Hi,
Peng Zang < peng.zang%40gmail.com">peng.zang
gmail.com> writes:
> - ---------
> module F = struct
> type t = { a : int; b : int; }
> let fooval = { a = 1; b = 2 }
> end;;
> module F1 = F;;
> module F2 = F;;
>
> F1.fooval;;
> F2.fooval;;
> [F1.fooval; F2.fooval];;
>
> (*** yields: ***)
>; - - : F1.t = {F1.a = 1; F1.b = 2}
> - - : F2.t = {F2.a = 1; F2.b = 2}
> - - : F1.t list = [{F1.a = 1; F1.b = 2}; {F1.a = 1; F1.b = 2}]
> - ---------
>
> In the second test, I make F into a functor (which actually doesn't
> even use the module passed in, but whatever) and it breaks... due to the
> nominal type being "defined" at functor application time??
>
> - --------
> module type S = sig type t end
> module F (A : S) = struct
> type t = { a : int; b : int; }
> let fooval = { a = 1; b = 2 }
> end;;
> module F1 = F (struct type t = int end);;
> module F2 = F (struct type t = int end);;
>
> F1.fooval;;
> F2.fooval;;
> [F1.fooval; F2.fooval];;
>
> (*** yields ***)
>; - - : F1.t = {F1.a = 1; F1.b = 2}
> - - : F2.t = {F2.a = 1; F2.b = 2}
> This expression has type F2.t but is here used with type F1.t
>; - --------
Questions about OCaml's module system and types are sometimes confusing, and
I'm actually not the right person for your question. But anyway, I can try to
make some points.
First, the compiler believes two types can be compatible because
- either they are structurally equivalent, e.g. (int * string) defined (and
exposed) in any module are considered equivalent
- or for nominally ones (record, variants, abstract type), there are type
equations defined on them
For an example,
<code>
module A = struct type t = {a: int} let x = {a = 1} end
module B = struct type t = {a: int} let x = {a = 2} end
module C = A
</code>
You'll see A.x and B.x are type incompatible due to the nominal type reason I
stated in previous mail, but A.x and C.x are compatible (note that their field
names are also different: C.a and A.a)
<;code>
# C.x;;
- : C.t = {C.a = 1}
# A.x;;
- : A.t = {A.a = 1}
# [A.x; C.x];;
- : C.t list = [{C.a = 1}; {C.a = 1}]
</code>
This is because when making module alias, the compiler add a type equation
automatically, as
<code>
# #tell "C.t";;
type C.t = A.t = { a : int; } (* note the "= A.t" part *)
</code>
Without it, module C behaves the same as B, even as an alias
<code>
# module type A = sig type t = {a: int} val x: t end;;
# module C : A = A;;
# [A.x; C.x];;
Characters 6-9:
[A.x; C.x];;
^^^
This expression has type C.t but is here used with type A.t
# #tell "C.t";;
type C.t = { a : int; } (* the equation is gone *)
</code>
Your first example corresponds to A.t ~ C.t test here, but note that alias is
not the root reason, type equation is. You second example, though it's a
functor application, but has the same effect as the plain A.t ~ B.t test here.

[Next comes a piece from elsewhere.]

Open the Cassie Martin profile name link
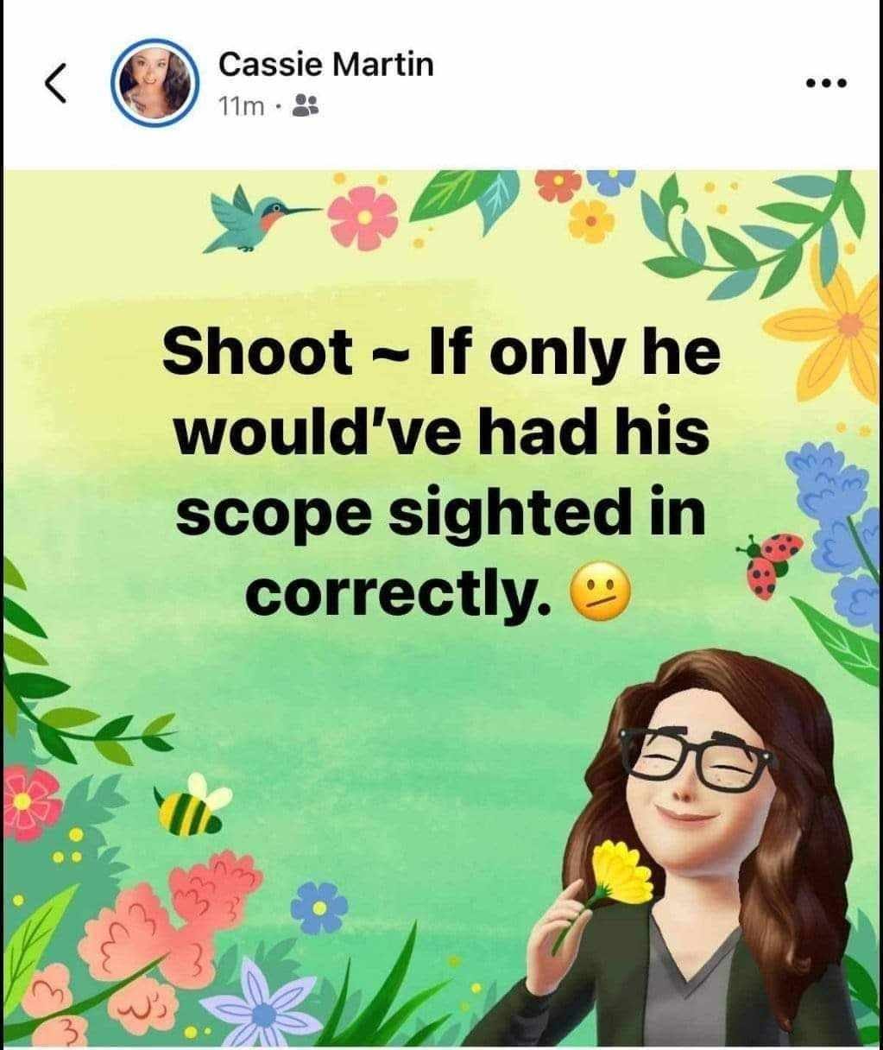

Because its result type F.t is actually defined from scratch, and has nothing
to do with the argument modules.
<code>
# #tell "F1.t";;
type F1.t = { a : int; b : int; } (* No type equation added here *)
# #tell "F2.t";;
type F2.t = { a : int; b : int; } (* No type equation here either *)
</code>
This, again, demonstrated that records are nominally typed.
More interesting is your example in previous email. Let's see what happened
actually:
<code>
# module A = Bar (Foo);;
# module B = Bar (Foo);;
# A.barprint B.barval;;
hi, 2- : unit = ()
# #tell "A.t";;
type A.t = Bar(Foo).t = { randstring : string; thefooval : Foo.t; }
# #tell "B.t";;
type B.t = Bar(Foo).t = { randstring : string; thefooval : Foo.t; }
</code>
Look, A.t = Bar(Foo).t and B.t = Bar(Foo).t, that's why they are
compatible. Without it, even though A.t and B.t have the same field names *and*
they are augmented by the same module Foo, nothing would save the compatibility.
<code>
# module type BAR = sig
type t = { randstring : string; thefooval: Foo.t }
val barprint: t -> unit
val barval: t
end;;
# module A : BAR = Bar(Foo);;
# module B : BAR = Bar(Foo);;
# A.barprint B.barval;;
Characters 11-19:
A.barprint B.barval;;
^^^^^^^^
This expression has type B.t but is here used with type A.t
</code>
Then, the renaming case
<;code>
# module X = Bar(Foo1);;
# module Y = Bar(Foo2);;
# #tell "X.t";;
type X.t = Bar(Foo1).t = { randstring : string; thefooval : Foo1.t; }
# #tell "Y.t";;
type Y.t = Bar(Foo2).t = { randstring : string; thefooval : Foo2.t; }
</code>
Look, A.t = Bar(Foo1).t and B.t = Bar(Foo2).t, the type equations don't
agree, just as Map.Make(Int32).t and Map.Make(Int64).t shouldn't equal.
Well, one may argue that FooX.t are concrete, and it's not dangerous to
consider all Bar(FooX).t equivalent. I agree this is subtle: in the first
example of this post, A.t and B.t are defined independently but with the same
representation and field names, still, A.x and B.x are not considered
compatible. The same reason applies here, Bar.(Foo1) is nominally different
from Bar.(Foo2), it doesn't matter whether their type "t" inside are actually
compatible or not. IMHO, modules are always treated nominally in OCaml, which
in turn serves as the foundations of all nominal typing.
Anyway, it won't be difficult to hint the compiler that Bar(Foo1) should equal
to Bar(Foo2). E.g.,
<code>
type ut = { randstring : string; thefooval : Foo.t };;
module Bar (Foo : FOO) = struct
type t = ut = { randstring : string; thefooval : Foo.t; }
let barprint t = Format.printf "%s, " t.randstring; Foo.fooprint t.thefooval
let barval = { randstring = "hi"; thefooval = Foo.fooval; }
end;;
</code>
HTH.
.